Aan belanghebbende is op grond van de Compensatieregeling een compensatiebedrag toegekend van € 49.160 over de jaren 2012, 2013 en 2014.
De compensatie bestaat uit:
- vergoeding van door de dienst in het kader van CAF 11 teruggevorderde kinderopvangtoeslag (3.1.1 compensatie voor correctiebesluiten);
- vergoeding van materiële schade volgens de vaste norm van 25% van dit bedrag (3.1.3 compensatie voor veronderstelde materiële schade);
- vergoeding van invorderingskosten, inclusief rente (3.1.4 compensatie voor invorderingskosten);
- vergoeding van immateriële schade van € 500 per zes maanden (3.1.2 compensatie voor veronderstelde immateriële schade);
- rentevergoeding over gemiste kinderopvangtoeslag; - extra vergoeding van 1% (6 Extra compensatie).
Naast deze compensatie is aan belanghebbende op grond van artikel 49c Awir een bedrag van € 1.875 toegekend als tegemoetkoming vanwege de onterechte kwalificatie opzet of grove schuld (O/GS) over het jaar 2011.
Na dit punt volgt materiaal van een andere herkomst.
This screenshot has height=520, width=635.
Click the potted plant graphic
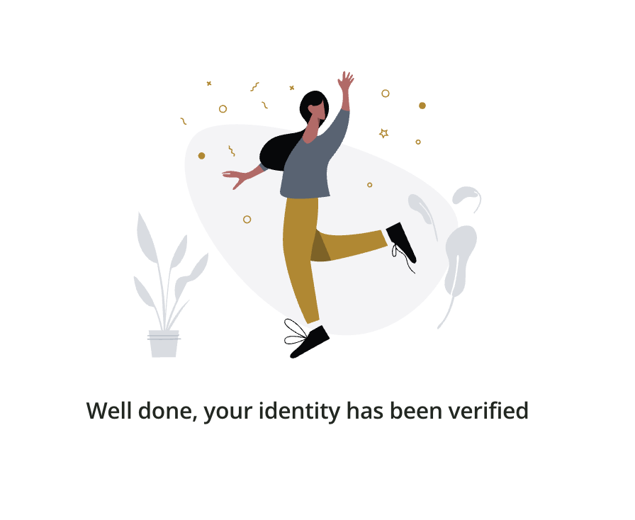click(171, 285)
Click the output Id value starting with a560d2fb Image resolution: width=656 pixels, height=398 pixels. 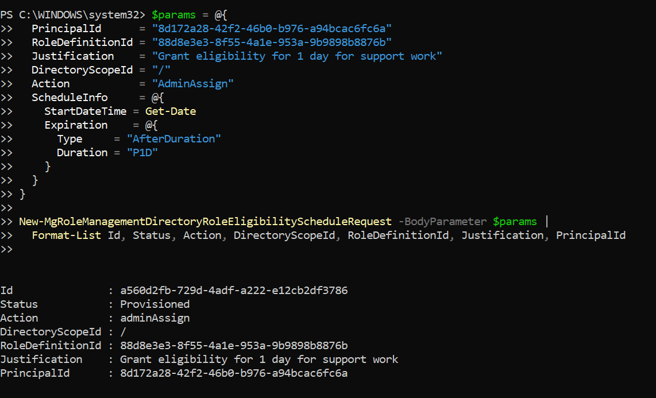click(x=233, y=291)
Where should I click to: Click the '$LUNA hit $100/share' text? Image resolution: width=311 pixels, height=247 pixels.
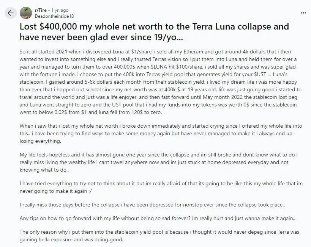click(177, 67)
Deze bezwaarschriftprocedure heeft alleen betrekking op de toekenning van compensatiebedrag en de tegemoetkoming maar niet op de vergoeding van de werkelijke schade. Hiervoor is de procedure bij de Commissie Werkelijke Schade bestemd. Een eventuele beslissing naar aanleiding van het advies van deze commissie is vatbaar voor bezwaar.
Procesverloop
Verzoek om herbeoordeling
Belanghebbende heeft bij brief van 28 mei 2020 een verzoek tot herbeoordeling van de toeslagjaren 2011 tot en met 2014 ingediend.
Eenmalige tegemoetkoming
Bij brief van 21 november 2020 is aan belanghebbende een eenmalige tegemoetkoming van € 750 toegekend.
Commissie van Wijzen
Op 27 november 2020 heeft de Commissie van Wijzen geoordeeld dat voor het jaar 2011 geen sprake is geweest van institutioneel vooringenomen handelen. De compensatieregeling van artikel 49b Awir is daarom voor dat jaar niet van toepassing. Belanghebbende komt wel in aanmerking voor een O/GS tegemoetkoming op grond van artikel 49c Awir voor de terugvordering over 2011, omdat haar voor dat jaar ten onrechte opzet of grove schuld is verweten.
Vooraankondiging
Bij brief van 18 januari 2021 heeft belanghebbende de vooraankondiging van de compensatie kinderopvangtoeslag ontvangen. De hoogte van de voorlopige compensatie bedraagt € 49.160 (Compensatieregeling) + € 1.875 (OGS tegemoetkoming).
Besluit
Bij beschikking van 5 februari 2021 (UHT-DC I) heeft de UHT belanghebbende deze bedragen als definitieve compensatie kinderopvangtoeslag toegekend.
Bezwaarschrift
De gemachtigde heeft op 12 maart 2021 namens belanghebbende een pro forma bezwaarschrift ingediend en dit aangevuld met gronden bij brief van 4 oktober 2021.
Verweer
De UHT heeft bij brief van 20 oktober 2021 een schriftelijke reactie ingediend op het bezwaar tegen de beschikking van 5 februari 2021.
Hoorzitting
Op 11 november 2021 heeft de hoorzitting inzake het bezwaarschrift plaatsgevonden. Belanghebbende heeft zich laten bijstaan door haar gemachtigde.
Beslistermijn
De gemachtigde en de UHT zijn ter zitting overeengekomen de beslistermijn op het bezwaar te verlengen tot 1 februari 2022.
Nagezonden stukken
De bezwaarschriftenadviescommissie (hierna: de Commissie) heeft van de UHT op 3 december 2021 een aanvullende schriftelijke reactie ontvangen. Het secretariaat van de Commissie heeft deze aanvullende schriftelijke reactie op dezelfde dag aan de gemachtigde van belanghebbende toegezonden. De gemachtigde heeft hier niet op gereageerd.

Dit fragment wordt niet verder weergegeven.